I have already made the leap of faith to soy ice cream.  Today on my way home from Saturday workout, I got my first soy-decaf-latte.  Or otherwise known as the “why bother.”  However, I have to say, it was delicious.  It left my tummy feeling settled and cleaner.  Hmmmm, maybe it is the dairy.  I bought a jug of soy milk.  Bye-bye moo-cow, hello soy beans.

I have kissed off the gummi bear, the junkie carbs, the diet cokes, 89% of the caffeine, and now the dairy has to go too?  OK, OK, but don’t anybody come at my wine.  That stays!

Transparent Morning

•October 7, 2009 • Leave a Comment

“In Russia,” she says, “We have a word for this kind of day.  I don’t know how you say it in English, but it translates ‘transparent morning’.”

And that is what it was.  Crisp, clear, cool and full of all the tingling that makes your goose’s bump and your eyes water.  A beautiful transparent morning.  I think, maybe, just perhaps, I can see straight through to midday.

Well, let us not get carried away.  We still have one mean Tuesday workout to push out first.  But, you knew that was coming did you not?  I mean, Saturday so gloriously easy?  Almost too easy?  You knew you would pay.  And if you did not, can I do your finances?
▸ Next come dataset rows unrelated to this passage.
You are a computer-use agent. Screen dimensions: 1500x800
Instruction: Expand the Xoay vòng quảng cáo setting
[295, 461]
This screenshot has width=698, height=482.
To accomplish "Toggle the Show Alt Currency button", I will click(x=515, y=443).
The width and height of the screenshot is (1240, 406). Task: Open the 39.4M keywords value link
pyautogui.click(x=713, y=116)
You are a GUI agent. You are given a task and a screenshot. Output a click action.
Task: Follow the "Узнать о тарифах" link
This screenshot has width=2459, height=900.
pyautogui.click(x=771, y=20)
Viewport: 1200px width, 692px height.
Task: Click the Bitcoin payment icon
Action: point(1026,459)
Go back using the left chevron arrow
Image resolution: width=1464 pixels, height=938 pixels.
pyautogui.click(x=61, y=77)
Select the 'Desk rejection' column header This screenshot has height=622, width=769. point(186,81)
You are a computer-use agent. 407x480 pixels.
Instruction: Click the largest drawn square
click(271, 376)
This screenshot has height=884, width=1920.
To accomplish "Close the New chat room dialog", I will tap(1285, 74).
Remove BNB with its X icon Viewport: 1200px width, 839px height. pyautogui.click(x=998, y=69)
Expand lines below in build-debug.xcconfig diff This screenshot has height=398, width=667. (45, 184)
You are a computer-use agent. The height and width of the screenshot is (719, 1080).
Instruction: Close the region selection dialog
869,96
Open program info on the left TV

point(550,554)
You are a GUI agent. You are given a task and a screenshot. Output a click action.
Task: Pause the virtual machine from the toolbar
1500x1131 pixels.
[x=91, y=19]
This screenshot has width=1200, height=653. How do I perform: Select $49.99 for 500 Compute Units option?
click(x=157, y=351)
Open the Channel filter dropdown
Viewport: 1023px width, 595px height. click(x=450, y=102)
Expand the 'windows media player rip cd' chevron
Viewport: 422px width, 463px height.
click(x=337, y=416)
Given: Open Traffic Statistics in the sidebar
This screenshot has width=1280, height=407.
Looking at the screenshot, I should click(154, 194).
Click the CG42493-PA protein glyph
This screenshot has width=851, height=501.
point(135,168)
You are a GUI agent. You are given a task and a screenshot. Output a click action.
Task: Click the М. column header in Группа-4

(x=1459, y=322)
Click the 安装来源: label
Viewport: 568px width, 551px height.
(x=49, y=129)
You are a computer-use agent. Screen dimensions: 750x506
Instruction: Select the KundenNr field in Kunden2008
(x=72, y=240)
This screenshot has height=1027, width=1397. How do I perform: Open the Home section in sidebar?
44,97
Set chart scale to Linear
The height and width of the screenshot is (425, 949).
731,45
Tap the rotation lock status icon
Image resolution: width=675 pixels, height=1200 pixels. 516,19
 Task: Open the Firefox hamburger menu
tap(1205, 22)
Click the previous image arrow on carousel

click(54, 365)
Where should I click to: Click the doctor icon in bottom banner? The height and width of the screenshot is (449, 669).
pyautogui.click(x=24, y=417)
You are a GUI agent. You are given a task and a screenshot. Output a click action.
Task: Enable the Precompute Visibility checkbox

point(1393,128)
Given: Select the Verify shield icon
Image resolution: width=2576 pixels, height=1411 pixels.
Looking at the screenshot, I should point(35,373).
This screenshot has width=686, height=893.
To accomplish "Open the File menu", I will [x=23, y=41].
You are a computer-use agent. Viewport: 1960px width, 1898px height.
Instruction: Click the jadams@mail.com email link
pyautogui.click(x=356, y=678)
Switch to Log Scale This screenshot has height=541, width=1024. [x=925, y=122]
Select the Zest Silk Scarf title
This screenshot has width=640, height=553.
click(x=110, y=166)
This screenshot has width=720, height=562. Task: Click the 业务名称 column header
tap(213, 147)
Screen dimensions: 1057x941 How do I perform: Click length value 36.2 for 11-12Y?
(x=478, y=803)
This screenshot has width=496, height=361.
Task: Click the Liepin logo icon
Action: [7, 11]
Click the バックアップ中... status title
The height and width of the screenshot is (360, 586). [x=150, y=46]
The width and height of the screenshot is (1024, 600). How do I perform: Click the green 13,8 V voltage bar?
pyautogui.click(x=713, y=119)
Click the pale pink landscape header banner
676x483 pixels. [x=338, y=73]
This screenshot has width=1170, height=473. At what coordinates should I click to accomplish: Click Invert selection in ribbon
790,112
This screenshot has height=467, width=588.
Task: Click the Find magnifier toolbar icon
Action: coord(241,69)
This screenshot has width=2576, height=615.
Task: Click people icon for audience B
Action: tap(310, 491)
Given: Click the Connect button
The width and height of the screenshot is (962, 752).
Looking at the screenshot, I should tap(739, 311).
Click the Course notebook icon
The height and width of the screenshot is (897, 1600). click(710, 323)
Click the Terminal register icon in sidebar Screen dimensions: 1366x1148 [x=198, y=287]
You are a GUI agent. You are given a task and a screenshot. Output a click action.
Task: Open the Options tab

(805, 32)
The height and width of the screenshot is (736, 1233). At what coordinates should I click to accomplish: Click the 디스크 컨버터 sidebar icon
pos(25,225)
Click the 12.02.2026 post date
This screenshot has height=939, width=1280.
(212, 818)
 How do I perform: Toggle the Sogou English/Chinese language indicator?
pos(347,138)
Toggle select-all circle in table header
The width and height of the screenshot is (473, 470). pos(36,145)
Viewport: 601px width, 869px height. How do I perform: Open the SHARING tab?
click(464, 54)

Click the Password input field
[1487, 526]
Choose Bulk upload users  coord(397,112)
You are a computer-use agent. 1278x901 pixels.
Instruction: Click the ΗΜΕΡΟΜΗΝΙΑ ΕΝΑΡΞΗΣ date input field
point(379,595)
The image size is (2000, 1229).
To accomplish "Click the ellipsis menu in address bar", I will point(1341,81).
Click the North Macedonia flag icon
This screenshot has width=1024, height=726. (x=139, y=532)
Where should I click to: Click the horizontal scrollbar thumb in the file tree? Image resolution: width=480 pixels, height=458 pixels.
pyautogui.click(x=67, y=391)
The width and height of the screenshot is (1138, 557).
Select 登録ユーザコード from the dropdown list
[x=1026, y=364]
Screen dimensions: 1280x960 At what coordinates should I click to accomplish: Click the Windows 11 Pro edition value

“Hill repeats,” Rusty says, “And then meet me on the track.”

My group is just me today.  So my partner is a real bitch.  She pushes me up and over with little cool down and fast transitions.  She does not even have the courtesy for small talk or encouragement.  She just rolls through the motions wiping out repeats faster than I have ever done them.  She even keeps Rusty on his toes.  Only for a second, but he did surprise himself at how much he had to pick it up to catch her on the up hill.  All business this gal, this partner of mine.

She takes me to the track.  The hill repeats are rewarded with two miles straight out.  “Don’t push it,” Rusty says, “5:45 pace, nice and steady.”  I am not sure when a 5:45 pace was “nice and steady” following a monster hill repeat workout, but that is exactly what happened.  5:43’s flew by like no big deal.  OK, neither me nor I enjoyed the freezing cold bolts of water that pounded me in the chest at the 300 meter mark.  The track’s sprinklers were locked on spray and stray and definitely made runner’s go out of their way.  But hey, it is all good fun when you can get the numbers done.

Done.  Like no big deal.  OK, you…you girl, you visit every now and then and flash some fancy cards, do you think you could show up on race day?  Stop teasing me!

Wait it is as if……  Proper training actually works?  Oh yeah.  Let it Snow, Let it Snow, Let it Snow!